## Requirements
Identify each line in the items below that contains the word "header", and copy those lines out in full.

╭─ Source material

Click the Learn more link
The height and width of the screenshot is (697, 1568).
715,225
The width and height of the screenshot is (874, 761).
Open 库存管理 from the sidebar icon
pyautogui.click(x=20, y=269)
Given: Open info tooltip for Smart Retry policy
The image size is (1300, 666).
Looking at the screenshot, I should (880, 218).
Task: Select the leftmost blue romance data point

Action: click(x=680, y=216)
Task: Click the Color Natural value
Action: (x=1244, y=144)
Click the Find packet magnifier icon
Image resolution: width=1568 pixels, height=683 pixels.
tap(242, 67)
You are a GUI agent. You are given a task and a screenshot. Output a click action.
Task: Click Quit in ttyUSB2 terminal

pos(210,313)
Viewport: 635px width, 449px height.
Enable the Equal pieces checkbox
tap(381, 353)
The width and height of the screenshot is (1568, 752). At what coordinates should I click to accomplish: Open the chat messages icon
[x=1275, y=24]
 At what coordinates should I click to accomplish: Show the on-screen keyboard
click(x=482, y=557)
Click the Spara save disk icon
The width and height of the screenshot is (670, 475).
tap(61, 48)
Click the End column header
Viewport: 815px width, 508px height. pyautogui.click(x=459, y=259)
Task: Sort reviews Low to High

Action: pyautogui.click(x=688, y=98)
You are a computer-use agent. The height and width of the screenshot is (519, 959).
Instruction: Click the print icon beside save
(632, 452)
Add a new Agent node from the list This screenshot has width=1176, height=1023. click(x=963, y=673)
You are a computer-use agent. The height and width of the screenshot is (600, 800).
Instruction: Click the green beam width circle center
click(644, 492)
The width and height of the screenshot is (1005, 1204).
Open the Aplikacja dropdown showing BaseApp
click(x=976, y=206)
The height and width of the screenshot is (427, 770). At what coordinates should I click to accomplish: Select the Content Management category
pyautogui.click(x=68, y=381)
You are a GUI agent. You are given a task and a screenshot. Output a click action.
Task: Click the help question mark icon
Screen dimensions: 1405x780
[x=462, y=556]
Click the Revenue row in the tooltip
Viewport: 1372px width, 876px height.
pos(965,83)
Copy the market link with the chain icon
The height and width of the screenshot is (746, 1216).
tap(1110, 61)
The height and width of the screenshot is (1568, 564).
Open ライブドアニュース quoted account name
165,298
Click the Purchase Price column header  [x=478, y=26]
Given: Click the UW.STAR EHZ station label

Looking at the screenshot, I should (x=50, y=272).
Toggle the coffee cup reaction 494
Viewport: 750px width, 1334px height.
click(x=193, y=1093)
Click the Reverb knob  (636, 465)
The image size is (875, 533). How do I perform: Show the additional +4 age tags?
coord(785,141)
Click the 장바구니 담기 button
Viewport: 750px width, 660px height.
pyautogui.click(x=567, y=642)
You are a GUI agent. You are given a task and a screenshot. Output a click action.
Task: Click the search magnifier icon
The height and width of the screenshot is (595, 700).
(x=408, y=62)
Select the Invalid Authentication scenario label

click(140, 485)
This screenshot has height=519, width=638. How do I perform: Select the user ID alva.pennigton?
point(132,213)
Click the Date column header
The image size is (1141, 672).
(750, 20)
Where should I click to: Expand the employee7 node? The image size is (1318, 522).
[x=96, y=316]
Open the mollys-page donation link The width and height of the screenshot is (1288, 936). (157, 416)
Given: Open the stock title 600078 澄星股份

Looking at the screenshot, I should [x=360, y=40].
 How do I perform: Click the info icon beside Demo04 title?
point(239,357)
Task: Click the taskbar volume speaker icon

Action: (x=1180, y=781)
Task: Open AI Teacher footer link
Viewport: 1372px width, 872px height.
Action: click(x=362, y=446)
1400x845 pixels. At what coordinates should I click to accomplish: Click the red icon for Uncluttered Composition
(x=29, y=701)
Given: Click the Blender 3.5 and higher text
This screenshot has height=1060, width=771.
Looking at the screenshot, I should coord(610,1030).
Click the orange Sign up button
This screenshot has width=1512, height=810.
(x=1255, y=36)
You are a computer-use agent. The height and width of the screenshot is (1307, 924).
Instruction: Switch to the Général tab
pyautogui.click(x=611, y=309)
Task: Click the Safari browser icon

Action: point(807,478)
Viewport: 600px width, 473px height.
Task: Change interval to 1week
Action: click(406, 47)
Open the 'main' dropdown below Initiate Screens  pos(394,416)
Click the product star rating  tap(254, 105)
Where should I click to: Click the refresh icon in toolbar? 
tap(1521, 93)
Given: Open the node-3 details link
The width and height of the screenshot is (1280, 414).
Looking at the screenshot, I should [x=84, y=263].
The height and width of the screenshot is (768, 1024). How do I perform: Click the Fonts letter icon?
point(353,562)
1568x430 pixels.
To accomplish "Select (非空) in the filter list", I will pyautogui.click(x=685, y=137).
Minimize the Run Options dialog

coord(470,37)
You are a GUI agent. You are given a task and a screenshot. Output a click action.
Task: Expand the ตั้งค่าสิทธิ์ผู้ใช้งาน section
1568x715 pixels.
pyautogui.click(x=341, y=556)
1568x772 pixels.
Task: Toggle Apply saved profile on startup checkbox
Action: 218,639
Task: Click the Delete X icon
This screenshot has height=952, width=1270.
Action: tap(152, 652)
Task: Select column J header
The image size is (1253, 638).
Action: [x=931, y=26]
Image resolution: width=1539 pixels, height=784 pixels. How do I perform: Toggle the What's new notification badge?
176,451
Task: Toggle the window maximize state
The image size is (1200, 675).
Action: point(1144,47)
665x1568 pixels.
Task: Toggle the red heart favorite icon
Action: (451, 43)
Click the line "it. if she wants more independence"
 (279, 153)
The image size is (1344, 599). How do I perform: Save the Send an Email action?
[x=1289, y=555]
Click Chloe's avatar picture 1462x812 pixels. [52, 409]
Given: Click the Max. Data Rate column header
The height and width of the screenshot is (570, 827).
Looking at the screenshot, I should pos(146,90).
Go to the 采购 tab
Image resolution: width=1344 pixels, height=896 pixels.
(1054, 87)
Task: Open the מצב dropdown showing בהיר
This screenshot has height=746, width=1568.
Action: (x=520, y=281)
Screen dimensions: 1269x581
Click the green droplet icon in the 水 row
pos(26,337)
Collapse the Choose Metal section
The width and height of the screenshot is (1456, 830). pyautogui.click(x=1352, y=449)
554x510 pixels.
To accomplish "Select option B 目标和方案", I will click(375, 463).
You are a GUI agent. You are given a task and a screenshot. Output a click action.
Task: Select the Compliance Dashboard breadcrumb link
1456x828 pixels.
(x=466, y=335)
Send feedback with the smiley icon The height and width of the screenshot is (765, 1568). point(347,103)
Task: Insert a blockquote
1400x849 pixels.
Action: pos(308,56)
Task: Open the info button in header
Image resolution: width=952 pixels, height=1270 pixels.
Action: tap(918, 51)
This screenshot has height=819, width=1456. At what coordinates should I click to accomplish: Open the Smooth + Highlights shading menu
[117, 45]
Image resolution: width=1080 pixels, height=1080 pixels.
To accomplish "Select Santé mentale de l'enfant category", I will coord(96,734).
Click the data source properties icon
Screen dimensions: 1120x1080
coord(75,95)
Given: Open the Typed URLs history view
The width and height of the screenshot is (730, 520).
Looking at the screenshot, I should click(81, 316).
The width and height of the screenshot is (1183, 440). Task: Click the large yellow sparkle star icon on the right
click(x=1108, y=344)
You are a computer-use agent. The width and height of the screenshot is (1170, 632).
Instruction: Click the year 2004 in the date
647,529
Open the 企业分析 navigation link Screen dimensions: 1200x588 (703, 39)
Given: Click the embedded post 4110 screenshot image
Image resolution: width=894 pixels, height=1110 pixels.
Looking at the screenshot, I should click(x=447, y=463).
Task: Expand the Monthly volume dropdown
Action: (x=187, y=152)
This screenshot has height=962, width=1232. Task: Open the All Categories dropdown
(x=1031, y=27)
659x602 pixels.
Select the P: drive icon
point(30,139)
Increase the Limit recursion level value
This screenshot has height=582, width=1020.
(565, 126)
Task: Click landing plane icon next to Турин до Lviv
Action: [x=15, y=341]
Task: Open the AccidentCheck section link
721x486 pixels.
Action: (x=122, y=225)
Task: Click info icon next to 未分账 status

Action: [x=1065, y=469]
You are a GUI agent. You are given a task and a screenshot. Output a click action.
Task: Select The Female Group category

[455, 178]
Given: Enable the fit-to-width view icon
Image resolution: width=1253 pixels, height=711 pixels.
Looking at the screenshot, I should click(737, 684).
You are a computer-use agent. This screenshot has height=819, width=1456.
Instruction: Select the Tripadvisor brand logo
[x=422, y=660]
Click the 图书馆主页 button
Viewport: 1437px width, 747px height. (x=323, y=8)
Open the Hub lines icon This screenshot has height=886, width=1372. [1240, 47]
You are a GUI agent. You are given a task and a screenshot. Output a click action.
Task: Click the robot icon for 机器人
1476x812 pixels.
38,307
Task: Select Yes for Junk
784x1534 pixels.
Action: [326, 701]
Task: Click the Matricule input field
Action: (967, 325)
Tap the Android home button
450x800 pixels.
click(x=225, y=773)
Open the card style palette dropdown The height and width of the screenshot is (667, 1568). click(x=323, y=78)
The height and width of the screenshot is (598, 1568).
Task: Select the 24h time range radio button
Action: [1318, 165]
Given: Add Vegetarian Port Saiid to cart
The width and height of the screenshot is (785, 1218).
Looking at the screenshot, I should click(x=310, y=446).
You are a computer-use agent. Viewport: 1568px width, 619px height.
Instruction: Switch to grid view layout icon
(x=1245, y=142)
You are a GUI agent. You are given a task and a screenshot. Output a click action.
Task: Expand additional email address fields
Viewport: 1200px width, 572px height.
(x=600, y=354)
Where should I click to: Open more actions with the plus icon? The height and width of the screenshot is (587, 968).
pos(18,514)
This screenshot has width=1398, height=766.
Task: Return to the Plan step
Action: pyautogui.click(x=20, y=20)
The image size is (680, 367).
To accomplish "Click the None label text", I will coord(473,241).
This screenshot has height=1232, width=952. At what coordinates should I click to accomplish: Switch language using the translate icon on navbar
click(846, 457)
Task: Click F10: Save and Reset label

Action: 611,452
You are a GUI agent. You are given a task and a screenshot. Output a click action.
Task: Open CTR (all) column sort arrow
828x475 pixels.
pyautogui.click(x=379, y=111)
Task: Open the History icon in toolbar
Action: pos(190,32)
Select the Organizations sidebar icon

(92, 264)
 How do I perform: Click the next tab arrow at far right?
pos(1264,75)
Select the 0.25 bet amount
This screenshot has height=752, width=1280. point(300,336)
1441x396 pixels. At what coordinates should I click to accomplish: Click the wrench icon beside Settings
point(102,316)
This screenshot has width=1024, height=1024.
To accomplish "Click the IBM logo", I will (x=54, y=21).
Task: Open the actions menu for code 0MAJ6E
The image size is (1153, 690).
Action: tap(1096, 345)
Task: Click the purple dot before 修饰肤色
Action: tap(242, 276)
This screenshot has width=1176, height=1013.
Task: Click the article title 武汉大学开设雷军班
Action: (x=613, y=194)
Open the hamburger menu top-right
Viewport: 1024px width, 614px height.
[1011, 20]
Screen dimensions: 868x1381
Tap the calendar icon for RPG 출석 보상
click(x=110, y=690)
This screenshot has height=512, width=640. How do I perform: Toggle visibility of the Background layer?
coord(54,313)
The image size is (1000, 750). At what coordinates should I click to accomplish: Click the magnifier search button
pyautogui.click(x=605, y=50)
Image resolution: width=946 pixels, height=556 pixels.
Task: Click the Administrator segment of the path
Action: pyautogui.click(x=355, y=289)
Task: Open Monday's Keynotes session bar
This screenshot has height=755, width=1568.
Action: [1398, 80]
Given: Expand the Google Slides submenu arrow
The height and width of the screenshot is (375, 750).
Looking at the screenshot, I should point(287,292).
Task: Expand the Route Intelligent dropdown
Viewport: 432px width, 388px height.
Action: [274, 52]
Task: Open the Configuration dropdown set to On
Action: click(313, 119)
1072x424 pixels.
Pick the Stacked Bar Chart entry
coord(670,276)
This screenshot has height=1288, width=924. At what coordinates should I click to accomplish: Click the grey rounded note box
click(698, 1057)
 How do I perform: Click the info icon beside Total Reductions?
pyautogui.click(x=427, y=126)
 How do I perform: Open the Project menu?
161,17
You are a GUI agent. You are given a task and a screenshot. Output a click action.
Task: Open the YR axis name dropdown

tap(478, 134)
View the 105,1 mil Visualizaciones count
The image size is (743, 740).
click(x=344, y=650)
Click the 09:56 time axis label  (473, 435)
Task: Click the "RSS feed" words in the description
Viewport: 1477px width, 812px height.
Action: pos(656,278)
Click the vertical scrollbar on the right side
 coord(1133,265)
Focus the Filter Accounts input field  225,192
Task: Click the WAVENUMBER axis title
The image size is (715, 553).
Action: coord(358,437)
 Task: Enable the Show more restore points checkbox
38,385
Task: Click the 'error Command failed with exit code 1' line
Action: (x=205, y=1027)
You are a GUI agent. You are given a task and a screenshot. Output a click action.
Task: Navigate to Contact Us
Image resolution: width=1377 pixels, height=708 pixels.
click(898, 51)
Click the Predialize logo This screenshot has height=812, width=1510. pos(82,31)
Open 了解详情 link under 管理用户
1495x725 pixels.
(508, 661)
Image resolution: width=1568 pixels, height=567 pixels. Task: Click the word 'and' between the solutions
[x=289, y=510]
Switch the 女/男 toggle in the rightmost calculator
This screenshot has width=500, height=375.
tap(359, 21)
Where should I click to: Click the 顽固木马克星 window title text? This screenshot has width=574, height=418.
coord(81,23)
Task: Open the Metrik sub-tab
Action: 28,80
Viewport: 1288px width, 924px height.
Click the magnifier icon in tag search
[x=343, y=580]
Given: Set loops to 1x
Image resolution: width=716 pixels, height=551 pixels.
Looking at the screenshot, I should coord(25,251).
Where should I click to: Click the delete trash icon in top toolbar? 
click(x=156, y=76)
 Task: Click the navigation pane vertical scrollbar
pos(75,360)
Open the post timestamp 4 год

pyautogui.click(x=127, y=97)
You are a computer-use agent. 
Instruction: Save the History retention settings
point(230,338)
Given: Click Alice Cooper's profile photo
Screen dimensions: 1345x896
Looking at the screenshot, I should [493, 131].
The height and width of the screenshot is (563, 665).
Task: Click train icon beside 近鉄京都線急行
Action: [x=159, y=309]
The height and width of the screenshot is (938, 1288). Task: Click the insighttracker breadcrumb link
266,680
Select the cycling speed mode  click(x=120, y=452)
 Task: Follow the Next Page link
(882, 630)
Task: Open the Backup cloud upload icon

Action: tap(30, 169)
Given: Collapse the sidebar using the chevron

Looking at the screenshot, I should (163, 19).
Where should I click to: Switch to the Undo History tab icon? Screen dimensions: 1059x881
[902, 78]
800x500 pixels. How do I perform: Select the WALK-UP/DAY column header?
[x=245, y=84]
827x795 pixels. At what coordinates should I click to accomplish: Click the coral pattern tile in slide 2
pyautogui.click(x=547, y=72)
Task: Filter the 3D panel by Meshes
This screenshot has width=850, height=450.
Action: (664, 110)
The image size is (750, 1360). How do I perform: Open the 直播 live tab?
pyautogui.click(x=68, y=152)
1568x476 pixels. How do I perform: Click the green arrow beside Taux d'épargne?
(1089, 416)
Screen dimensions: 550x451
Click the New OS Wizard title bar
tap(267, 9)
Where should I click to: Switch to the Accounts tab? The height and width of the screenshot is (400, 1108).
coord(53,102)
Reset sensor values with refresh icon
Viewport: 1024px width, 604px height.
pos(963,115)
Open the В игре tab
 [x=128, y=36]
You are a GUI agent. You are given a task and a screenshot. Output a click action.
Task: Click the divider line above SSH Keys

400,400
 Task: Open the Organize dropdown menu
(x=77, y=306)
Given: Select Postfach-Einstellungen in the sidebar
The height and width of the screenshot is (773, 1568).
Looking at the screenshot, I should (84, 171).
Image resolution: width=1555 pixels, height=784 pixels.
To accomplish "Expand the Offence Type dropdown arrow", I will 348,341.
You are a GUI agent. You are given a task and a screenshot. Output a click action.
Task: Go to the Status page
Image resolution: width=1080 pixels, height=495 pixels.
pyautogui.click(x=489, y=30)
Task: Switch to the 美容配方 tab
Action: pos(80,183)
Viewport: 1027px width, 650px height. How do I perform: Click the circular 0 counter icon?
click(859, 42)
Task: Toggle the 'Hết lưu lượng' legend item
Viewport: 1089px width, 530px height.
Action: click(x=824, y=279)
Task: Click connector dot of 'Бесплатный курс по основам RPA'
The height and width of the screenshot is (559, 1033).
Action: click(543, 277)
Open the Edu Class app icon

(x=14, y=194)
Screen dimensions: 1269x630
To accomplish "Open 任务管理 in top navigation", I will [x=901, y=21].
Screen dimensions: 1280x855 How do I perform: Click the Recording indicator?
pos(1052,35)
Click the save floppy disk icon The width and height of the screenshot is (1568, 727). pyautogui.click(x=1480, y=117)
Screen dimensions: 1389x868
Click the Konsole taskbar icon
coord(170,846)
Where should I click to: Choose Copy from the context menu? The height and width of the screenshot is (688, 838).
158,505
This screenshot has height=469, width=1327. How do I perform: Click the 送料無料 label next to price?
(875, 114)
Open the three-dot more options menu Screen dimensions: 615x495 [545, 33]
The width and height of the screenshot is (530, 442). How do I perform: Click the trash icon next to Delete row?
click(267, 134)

╰─

## Task result
Click the End column header
Click the Purchase Price column header  [x=478, y=26]
Click the Date column header
Task: Select column J header
Given: Click the Max. Data Rate column header
Task: Open the info button in header
800x500 pixels. How do I perform: Select the WALK-UP/DAY column header?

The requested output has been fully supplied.